When I talked in 2004 to one my constituents, who was 80, she told me that the local post office was her “independence”. She lives in Ham, my most deprived ward, where there is now no longer a single sub-post office. My constituent’s independence has gone, so she has to depend on the charity of neighbours to access many of the services that she needs.
When the post office in rural communities disappears, the viability of the village or community itself is put at risk.
Much of the debate has focused on post offices as stand-alone businesses, but most post offices are well integrated with other businesses in their community. Will the Government take that into account when they analyse the results of their consultation? That symbiotic relationship is vital to cover the overheads of a business that might be the only one left in a community.
My hon. Friend makes a significant point. Often the post office business is that marginal difference between the village shop staying open and it closing. It is important to consider the total package, but when I look at the new access criteria, as they have been described, I do not see that element being considered in the design of the new future post office network.
I come from an urban background: I am a Londoner and I represent an outer London constituency. Financial deprivation is an extremely significant issue. The banking network has little interest in those who are financially excluded or who live on the financial margins, but they constitute the perfect community to be served by post offices. For people who need access to financial services, post offices, perhaps in co-operation with credit unions and others, offer a way in which to access those services and to change their life opportunities. The needs of such people will never be met by the banks, which will deal with them only when dragged, kicking and screaming, by Government regulation. That is not an enthusiastic and positive way of generating the new services that such people need.
My hon. Friend points out that the access criteria are worth dwelling on. The Secretary of State rightly pointed out that we are discussing only about 14,000 individual businesses. If we are to close 2,500 of them very quickly, the temptation must be to be opportunistic and carry out the easiest closures. An example can be found in Staveley, a large village in my constituency, where the sub-postmistress wants to leave and sell the business. That would be an easy closure if one were being opportunistic, but it would be wrong to do it because there is clearly a massive village community to be served. Although the access criteria may well be carefully drawn up, when such a vast swathe of post offices are to be closed in one go—
Order. I have not finished yet. I just want to say to the House that time for the debate is limited and overlong interventions are not helpful. We want exchanges, but they must be kept as brief as possible.
My hon. Friend’s point, although lengthy, is entirely accurate, and I shall let it stand on its own.
For members of busy working families—I speak as one who played that role for many years—who cannot receive packages at home, the post office has huge potential if packages can be delivered to the post office and if people have one place to go to access a range of other services—for example, local council services, or to purchase financial products.

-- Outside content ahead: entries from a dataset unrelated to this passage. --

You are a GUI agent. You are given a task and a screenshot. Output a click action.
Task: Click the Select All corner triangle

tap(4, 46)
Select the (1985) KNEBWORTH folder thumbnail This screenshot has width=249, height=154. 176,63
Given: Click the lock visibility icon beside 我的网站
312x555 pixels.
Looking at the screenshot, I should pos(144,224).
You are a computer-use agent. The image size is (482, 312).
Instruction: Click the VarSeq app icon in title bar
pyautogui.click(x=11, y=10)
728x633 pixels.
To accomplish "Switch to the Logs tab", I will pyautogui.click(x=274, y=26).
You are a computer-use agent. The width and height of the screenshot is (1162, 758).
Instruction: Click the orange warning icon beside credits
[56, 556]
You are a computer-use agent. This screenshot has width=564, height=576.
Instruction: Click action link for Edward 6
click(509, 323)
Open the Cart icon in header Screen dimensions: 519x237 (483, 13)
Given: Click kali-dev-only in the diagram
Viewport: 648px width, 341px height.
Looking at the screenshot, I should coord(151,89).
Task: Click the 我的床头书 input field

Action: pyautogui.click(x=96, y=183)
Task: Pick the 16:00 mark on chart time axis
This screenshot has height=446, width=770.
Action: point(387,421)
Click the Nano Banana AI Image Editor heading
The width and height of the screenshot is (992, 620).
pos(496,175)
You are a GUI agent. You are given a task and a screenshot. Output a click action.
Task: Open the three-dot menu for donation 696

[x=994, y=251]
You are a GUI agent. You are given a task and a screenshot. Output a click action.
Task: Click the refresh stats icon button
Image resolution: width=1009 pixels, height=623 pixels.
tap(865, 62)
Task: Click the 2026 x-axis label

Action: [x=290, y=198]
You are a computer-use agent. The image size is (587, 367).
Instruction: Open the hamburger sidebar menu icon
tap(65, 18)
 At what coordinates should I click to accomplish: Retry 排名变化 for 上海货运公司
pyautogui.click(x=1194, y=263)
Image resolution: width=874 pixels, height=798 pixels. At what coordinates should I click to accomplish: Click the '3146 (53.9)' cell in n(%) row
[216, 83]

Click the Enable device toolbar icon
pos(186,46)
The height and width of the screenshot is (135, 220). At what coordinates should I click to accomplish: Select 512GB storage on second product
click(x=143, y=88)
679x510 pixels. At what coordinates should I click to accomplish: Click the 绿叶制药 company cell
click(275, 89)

My point is that a positive view can be taken of post offices and their huge potential, but that is not what I see Ministers doing.
I understand that the Liberal Democrats want to privatise Royal Mail to help to maintain the network of sub-post offices, but what happens when the money from that one-off receipt runs out?
Because it is the best way, I have left that until last, but I shall deal with that proposal, which offers a viable future for both Royal Mail and the post office network.
Let us consider the value of post offices. The New Economics Foundation has demonstrated that each post office saves local businesses approximately £270,000 per annum, and that, as it circulates, every £10 of income earned by a post office generates £16.20 for the local economy. That symbiosis that others have mentioned is key and must be central to the planning of the post office network.
All organisations need to change to meet the times, but if we started to think of the post office as having potential rather than as a fading organisation, the whole psychology would change.
Some of my sub-postmasters and sub-postmistresses will be profoundly depressed by this debate, because it has concentrated entirely on negative thinking. There ought to be positive thinking. Each sub-postmaster and sub-postmistress should be free to compete with their neighbours in offering a greater range of goods and services. The other day one of my constituents told me that they could buy their television licence in their local pub but not in their local post office. The local post office would like to sell the licences but is not allowed to do so.
I very much welcome positive comments such as those that the hon. Gentleman has just made.
The potential of the post office will be squandered unless three things happen. The first is that we must stop further wholesale closure of sub-post office branches; indeed, a number of them need to be reopened.
Does the hon. Lady agree that one of the problems is the way in which some of the closures took place? The treatment of Leominster post office in my constituency, which was downgraded, was disgraceful. Today, I received a telephone call from Mrs. Turner complaining about the length of the queues, so there is clearly no shortage of demand. Her problem was that she wanted to post a parcel, and that could not be done anywhere else.
Unfortunately, the hon. Gentleman’s experience is not unfamiliar.
The business restrictions on the network have been discussed. Some were imposed by Post Office Ltd, but some were imposed by the Royal Mail Group in the interests of the other arm of the organisation. The opportunity with the greatest potential—using post offices as a receiving hub for parcels, whether from DHL, Federal Express, TNT or anyone else delivering mail and packages—is being denied post offices by the Royal Mail family, so the second thing that must be done is to lift those restrictions. Thirdly, there must be significant investment in the system and the network, to make new businesses a reality rather than a myth.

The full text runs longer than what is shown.